**Data rows:**
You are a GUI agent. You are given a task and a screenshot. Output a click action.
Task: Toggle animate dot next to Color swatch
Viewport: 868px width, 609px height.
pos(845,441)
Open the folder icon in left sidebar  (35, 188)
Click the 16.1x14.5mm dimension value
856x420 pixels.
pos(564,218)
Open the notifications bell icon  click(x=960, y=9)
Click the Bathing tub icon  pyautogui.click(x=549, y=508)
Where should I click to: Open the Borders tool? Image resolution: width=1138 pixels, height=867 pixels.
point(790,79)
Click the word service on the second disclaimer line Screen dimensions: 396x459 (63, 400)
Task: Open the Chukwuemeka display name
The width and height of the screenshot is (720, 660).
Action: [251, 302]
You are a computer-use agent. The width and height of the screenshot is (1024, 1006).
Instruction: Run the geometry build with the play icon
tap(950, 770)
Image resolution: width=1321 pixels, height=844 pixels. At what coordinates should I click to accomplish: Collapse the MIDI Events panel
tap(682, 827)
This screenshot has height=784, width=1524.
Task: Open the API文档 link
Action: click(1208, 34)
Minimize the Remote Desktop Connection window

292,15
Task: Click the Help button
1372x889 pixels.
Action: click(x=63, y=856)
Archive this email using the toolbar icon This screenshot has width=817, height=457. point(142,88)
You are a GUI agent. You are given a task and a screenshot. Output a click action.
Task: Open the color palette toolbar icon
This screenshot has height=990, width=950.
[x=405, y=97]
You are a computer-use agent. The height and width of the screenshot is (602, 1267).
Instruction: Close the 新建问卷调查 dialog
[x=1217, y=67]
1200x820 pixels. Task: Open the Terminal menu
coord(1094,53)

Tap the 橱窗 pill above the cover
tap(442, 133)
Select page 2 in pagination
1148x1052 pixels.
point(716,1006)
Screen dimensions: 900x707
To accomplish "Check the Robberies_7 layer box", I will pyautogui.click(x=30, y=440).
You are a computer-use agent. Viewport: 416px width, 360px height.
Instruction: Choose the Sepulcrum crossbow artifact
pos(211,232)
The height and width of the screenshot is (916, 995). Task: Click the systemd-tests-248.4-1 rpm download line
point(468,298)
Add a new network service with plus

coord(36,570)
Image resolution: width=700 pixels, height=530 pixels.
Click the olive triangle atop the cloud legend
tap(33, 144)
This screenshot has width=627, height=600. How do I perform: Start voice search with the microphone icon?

**Short problem:**
Return all of the records above, line for line, with nothing changed.

**Task answer:**
You are a GUI agent. You are given a task and a screenshot. Output a click action.
Task: Toggle animate dot next to Color swatch
Viewport: 868px width, 609px height.
pos(845,441)
Open the folder icon in left sidebar  (35, 188)
Click the 16.1x14.5mm dimension value
856x420 pixels.
pos(564,218)
Open the notifications bell icon  click(x=960, y=9)
Click the Bathing tub icon  pyautogui.click(x=549, y=508)
Where should I click to: Open the Borders tool? Image resolution: width=1138 pixels, height=867 pixels.
point(790,79)
Click the word service on the second disclaimer line Screen dimensions: 396x459 (63, 400)
Task: Open the Chukwuemeka display name
The width and height of the screenshot is (720, 660).
Action: [251, 302]
You are a computer-use agent. The width and height of the screenshot is (1024, 1006).
Instruction: Run the geometry build with the play icon
tap(950, 770)
Image resolution: width=1321 pixels, height=844 pixels. At what coordinates should I click to accomplish: Collapse the MIDI Events panel
tap(682, 827)
This screenshot has height=784, width=1524.
Task: Open the API文档 link
Action: click(1208, 34)
Minimize the Remote Desktop Connection window

292,15
Task: Click the Help button
1372x889 pixels.
Action: click(x=63, y=856)
Archive this email using the toolbar icon This screenshot has width=817, height=457. point(142,88)
You are a GUI agent. You are given a task and a screenshot. Output a click action.
Task: Open the color palette toolbar icon
This screenshot has height=990, width=950.
[x=405, y=97]
You are a computer-use agent. The height and width of the screenshot is (602, 1267).
Instruction: Close the 新建问卷调查 dialog
[x=1217, y=67]
1200x820 pixels. Task: Open the Terminal menu
coord(1094,53)

Tap the 橱窗 pill above the cover
tap(442, 133)
Select page 2 in pagination
1148x1052 pixels.
point(716,1006)
Screen dimensions: 900x707
To accomplish "Check the Robberies_7 layer box", I will pyautogui.click(x=30, y=440).
You are a computer-use agent. Viewport: 416px width, 360px height.
Instruction: Choose the Sepulcrum crossbow artifact
pos(211,232)
The height and width of the screenshot is (916, 995). Task: Click the systemd-tests-248.4-1 rpm download line
point(468,298)
Add a new network service with plus

coord(36,570)
Image resolution: width=700 pixels, height=530 pixels.
Click the olive triangle atop the cloud legend
tap(33, 144)
This screenshot has width=627, height=600. How do I perform: Start voice search with the microphone icon?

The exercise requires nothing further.